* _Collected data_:
____________________

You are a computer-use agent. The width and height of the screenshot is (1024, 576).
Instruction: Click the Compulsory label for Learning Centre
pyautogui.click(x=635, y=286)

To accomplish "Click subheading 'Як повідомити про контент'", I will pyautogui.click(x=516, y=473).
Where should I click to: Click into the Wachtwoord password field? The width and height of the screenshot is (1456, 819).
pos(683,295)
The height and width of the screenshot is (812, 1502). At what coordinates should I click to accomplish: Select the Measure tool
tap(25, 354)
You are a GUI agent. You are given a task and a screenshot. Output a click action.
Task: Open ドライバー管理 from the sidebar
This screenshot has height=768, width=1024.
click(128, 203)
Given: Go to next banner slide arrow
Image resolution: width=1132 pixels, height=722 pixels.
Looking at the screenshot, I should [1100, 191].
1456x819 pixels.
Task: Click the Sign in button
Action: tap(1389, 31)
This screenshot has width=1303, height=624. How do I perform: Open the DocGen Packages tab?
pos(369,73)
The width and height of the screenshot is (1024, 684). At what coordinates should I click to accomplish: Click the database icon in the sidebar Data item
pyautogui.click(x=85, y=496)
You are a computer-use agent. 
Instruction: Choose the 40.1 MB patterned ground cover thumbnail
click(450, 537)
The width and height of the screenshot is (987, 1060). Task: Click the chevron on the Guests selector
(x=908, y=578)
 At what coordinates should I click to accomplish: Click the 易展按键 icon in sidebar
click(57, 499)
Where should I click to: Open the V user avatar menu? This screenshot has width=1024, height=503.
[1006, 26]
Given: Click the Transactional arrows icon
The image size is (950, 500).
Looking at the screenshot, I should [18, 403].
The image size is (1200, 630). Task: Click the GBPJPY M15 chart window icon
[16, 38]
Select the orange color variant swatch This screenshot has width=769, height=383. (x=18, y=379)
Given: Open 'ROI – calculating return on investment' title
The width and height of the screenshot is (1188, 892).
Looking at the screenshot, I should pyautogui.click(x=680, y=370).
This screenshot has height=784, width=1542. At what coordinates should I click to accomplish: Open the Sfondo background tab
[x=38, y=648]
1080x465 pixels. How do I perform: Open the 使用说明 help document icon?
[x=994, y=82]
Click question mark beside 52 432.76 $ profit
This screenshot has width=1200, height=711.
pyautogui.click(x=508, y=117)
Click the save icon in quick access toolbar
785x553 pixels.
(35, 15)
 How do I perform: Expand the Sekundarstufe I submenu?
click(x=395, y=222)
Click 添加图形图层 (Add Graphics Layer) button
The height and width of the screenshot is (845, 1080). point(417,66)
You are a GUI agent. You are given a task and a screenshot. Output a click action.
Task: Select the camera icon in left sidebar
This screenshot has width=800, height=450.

____________________

* _WHAT YOU HAVE TO DO_:
Find out how many lines in the data above hold the word "computer". Write only the number.

* _RESPONSE_:
2